What else can I do? Somewhere, in some parallel universe, all could be right—no car accident, no windshield wiper through Mom’s throat. Happy birthdays, happy anniversaries. A safe and smooth ride through space-time.

If that universe is out there, I’ve got to keep moving. I’ve got to
find it. I mean, I’d be an idiot to just jump in and out of the tree until I reach Universe One, when my own personal utopia could be waiting for me.

I lace my sneakers and hobble to the kitchen, my shoes squeaking on the hardwood floor. My Caesar salad sits mostly untouched at the table. I finish it, slurp down the rest of my soup, then nuke my pizza in the microwave. If I take off right now, I’m not sure when my next meal might be. I need to eat while I can, so I’m stuffing myself.

My dish clinks as I rinse it and put it in the dishwasher. I gather my things into my backpack and go into Mom’s room to snoop. I take one of her sweaters, pressing it to my nose before stuffing it into my backpack. Her messy dresser is littered with receipts, snapshots of Patrick in a football uniform, an iPod, and some coins and a few dollars. I help myself to the cash. Really, she would want me to have it. Before I stuff the bills into my pocket, I give Abraham Lincoln a nod. It’s somehow comforting to see that he’s still the face on the fives.

Her nightstand holds a thick brown Bible, a few business cards, and some clothes catalogs. A small electronic device sits inside the drawer, and I realize it’s a GPS. An ancient one with hardly any features, but it could come in handy, for sure.

After using the bathroom, I grab a bottled water from the fridge and put my hand on the doorknob—ready to go. Although …

It would be nice to have my pain meds first. I look down at my leg and notice that my jeans are tight around my right shin. Swollen.

What’s the rush? It’s getting dark, my body is craving sleep, and I’m about to lock myself out of Mom’s comfortable, warm apartment.

I take my hand off the doorknob and pull the copied map of
Ó Direáin from my backpack. The length of my pinkie finger is about three miles on the scale, which means the high school is about five miles from here. That’s a long way. Probably a two-hour walk. I look down at my wounded shin as if it can give me some input. Hey, leg, you wanna walk that far? Nah?

But I know I shouldn’t be here. I’m displacing my parallel self somehow, at this very moment. Is she desperately lost in some sort of cosmic limbo land?

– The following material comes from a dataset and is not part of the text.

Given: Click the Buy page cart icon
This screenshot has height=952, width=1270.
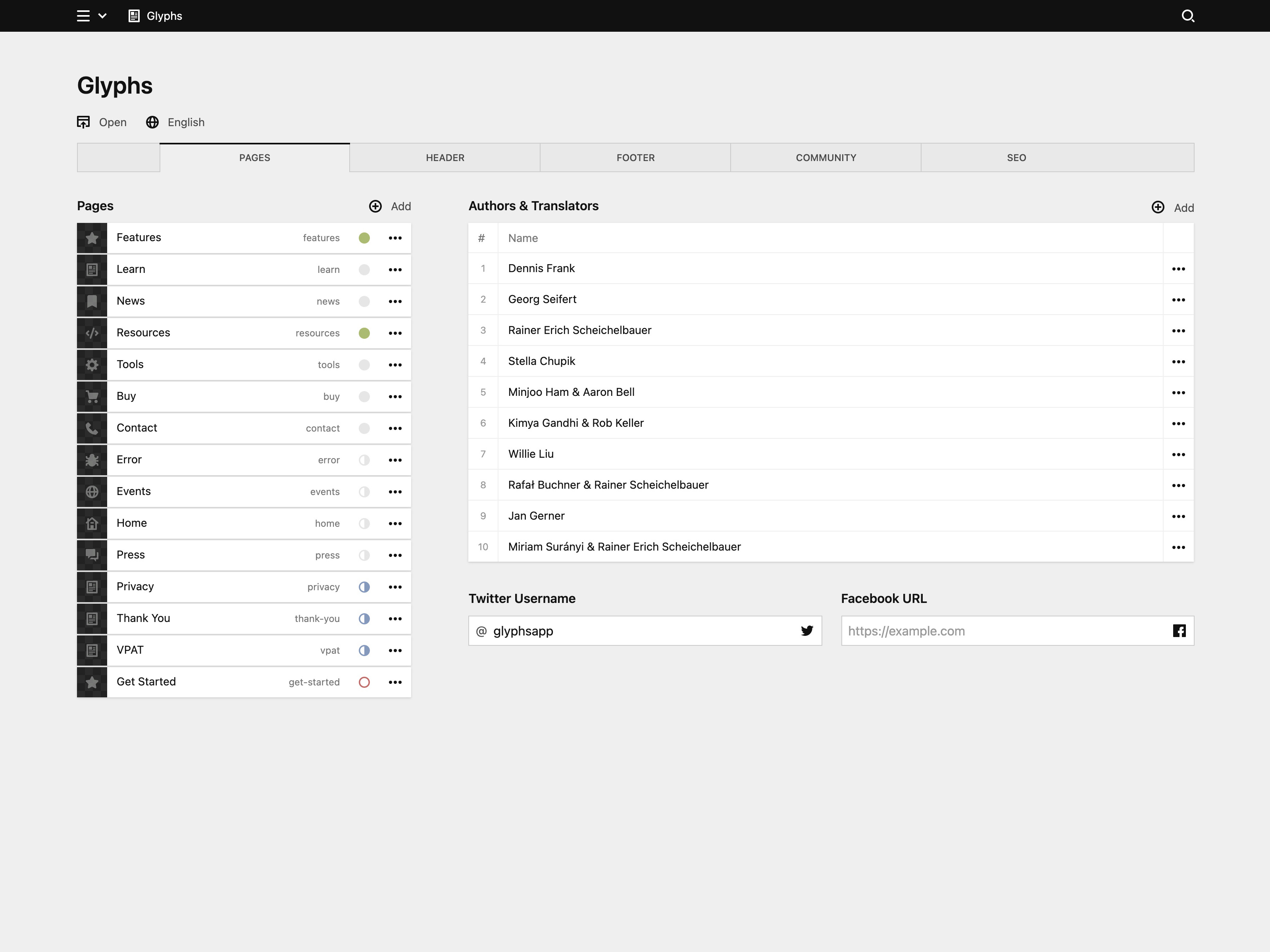Looking at the screenshot, I should click(92, 397).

Mental confusion plus physical pain plus a very full stomach equals inertia. I look for the phone, as if I can call Dad for advice, to tell him to come get me. Dad. What have I done to him? He must be wondering where I am, where I’m hiding. I rub my fingers across the phone’s number pad, knowing what will happen if I dial his cell phone.
This number is not in service. This number does not exist here
.

Does he think I’ve been kidnapped? Does he think I ran away? The last time I hid from Dad, I was six years old and raging mad because I wanted to draw on my bedroom walls. Millipedes and lizards. Or, better yet, lizards eating millipedes. Dad confiscated the Crayolas, and I made myself disappear. I can still see him, standing below me as I clung to a tree limb, leaning against the rough trunk. “Climb down, you little squirrel,” he’d said, shaking a bag of M&M’S, trying to lure me to the ground.

I look around Mom’s quiet little apartment. Dad can’t find me here. Can he? Is he wishing he could lure me home with chocolate? Has he missed his copywriting deadlines because he’s been frantic, searching for me?

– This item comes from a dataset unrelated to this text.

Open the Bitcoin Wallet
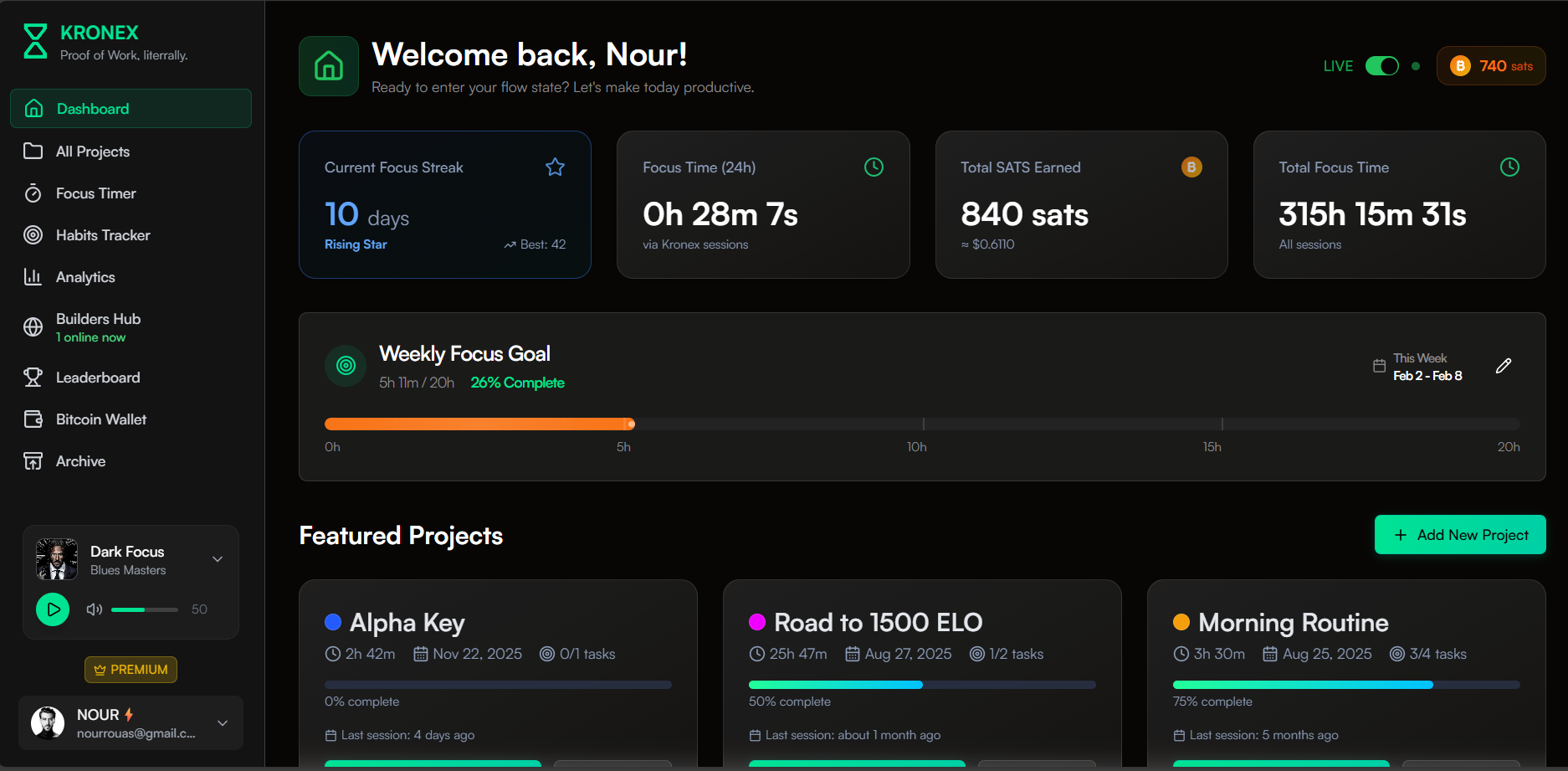The width and height of the screenshot is (1568, 771). pos(100,419)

I almost laugh out loud. No way. I mean, sure, Chef Dad was
waiting for me in the driveway in Universe Three. He was worried, practically ready to call the police. But he’s not my real dad. Real Dad never misses deadlines. Real Dad doesn’t notice when I’m gone for hours on end.

But I miss him.

I don’t know how to weigh the choices. I don’t know how to balance the equation. On one side: Click through the universes—simply turn the wheel, full circle—until I get back home. Back to Willow and Kandy and their decrepit house. Back to smelly Ennis High, Home of the Bears. Back to Dad.